What I have found most disturbing in dealing with this daily reality is how quickly I stopped being shocked, and stopped questioning why this was happening. I became numb and accepting of this pathological situation, perversely seeing it as the norm. And I am sure I am not wrong when I think this numbness is felt by many other health care workers. 

But this is not normal. The bruised and broken bodies we see every day are indicative of a society that has made no real progress towards bettering the majority of South African women's lives because our government continues to implement policies that perpetuate harsh inequality. Women receive the shortest end of a miniscule stick – they are the casualties of one of the most violent and unequal societies in the world.

Problematic data collection
I will agree with Plato that these numbers are "shockingly high". Last year, 64 000 rapes were recorded by the South African Police Service. 

It is estimated that a woman is killed every six hours by her intimate partner. And the worst bit is that these numbers more than likely do not illustrate the true scope of the problem. 

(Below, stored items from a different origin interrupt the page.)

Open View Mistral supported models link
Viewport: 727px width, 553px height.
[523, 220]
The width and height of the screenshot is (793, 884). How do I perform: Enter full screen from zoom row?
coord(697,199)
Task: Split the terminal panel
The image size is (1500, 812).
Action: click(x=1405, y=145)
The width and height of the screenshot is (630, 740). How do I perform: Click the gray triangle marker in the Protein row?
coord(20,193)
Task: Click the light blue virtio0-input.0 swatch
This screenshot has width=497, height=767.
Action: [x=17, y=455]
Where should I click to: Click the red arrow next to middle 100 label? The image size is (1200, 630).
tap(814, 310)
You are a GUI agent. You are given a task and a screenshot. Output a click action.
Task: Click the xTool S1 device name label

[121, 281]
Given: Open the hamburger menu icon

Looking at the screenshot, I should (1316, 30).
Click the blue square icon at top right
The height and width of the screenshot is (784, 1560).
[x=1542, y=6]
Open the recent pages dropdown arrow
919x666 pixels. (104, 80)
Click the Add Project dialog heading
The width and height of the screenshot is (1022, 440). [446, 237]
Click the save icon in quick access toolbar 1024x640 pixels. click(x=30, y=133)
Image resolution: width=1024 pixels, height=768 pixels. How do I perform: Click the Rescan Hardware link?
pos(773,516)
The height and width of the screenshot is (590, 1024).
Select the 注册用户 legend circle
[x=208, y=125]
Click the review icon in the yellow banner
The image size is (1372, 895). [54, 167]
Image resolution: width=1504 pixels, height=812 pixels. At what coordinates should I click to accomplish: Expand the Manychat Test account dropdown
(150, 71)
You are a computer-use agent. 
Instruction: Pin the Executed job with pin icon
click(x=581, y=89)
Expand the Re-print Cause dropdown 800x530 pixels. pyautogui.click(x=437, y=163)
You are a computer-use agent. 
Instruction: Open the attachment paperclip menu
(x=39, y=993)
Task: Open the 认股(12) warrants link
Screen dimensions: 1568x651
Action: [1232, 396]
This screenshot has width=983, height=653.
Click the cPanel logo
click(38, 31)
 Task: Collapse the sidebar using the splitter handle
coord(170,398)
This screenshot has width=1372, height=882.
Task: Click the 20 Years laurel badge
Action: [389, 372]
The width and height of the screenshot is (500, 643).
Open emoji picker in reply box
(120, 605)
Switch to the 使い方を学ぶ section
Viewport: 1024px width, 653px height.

Violence and injury statistics are not collected routinely at health facilities: in many facilities, only patient head counts are considered and not the conditions being treated. As such, at a primary health care level, there is no clear way for health care workers to report the number of violent injuries they treat, despite the fact that violence, injuries and trauma form part of what the national department of health calls the country's "quadruple burden of disease". 

This means data has to come from specific centres for survivors of gender-based violence, of which there are far too few, or police dockets. The latter relies on women reporting violence, which is significantly restricted by structural failings such as limited transport, poor infrastructure, and too-few police stations. Moreover, survivors may also fear retributive violence. As such, the true scale of epidemic goes largely unnoticed and unquestioned by us, the people tasked with facing it on a daily basis, as well as politicians and the policy makers with the power and resources to change it. 

Address social drivers 
I believe that if politicians and policy makers spent real time in public hospital emergency centres witnessing what happens over weekends – not just engaging in token visits when trendy campaigns occur – they would be driven to implement stronger interventions. 

Decision-making from a distance with insufficient evidence offers a skewed perspective. It leads policy makers to believe that ceremonial visits to centres for survivors or quoting alarming statistics is sufficient, when what is needed are community-specific interventions and a radical societal shift. 

To deal with prevention of the problem, we must contend with the social roots of violence in communities. It would include joblessness, inequality, lack of housing and social support and alcohol abuse, of which all stem from an exploitative, racist society, largely unchanged despite democratic dispensation.

And as a form of treatment, interventions must be individually tailored so that each woman receives the care she deserves. Unless comprehensive and definitive action is taken, all women and children in every town are at risk of being the next Anene Booysen.

Indira Govender is a public health specialist, working as a doctor in the public sector.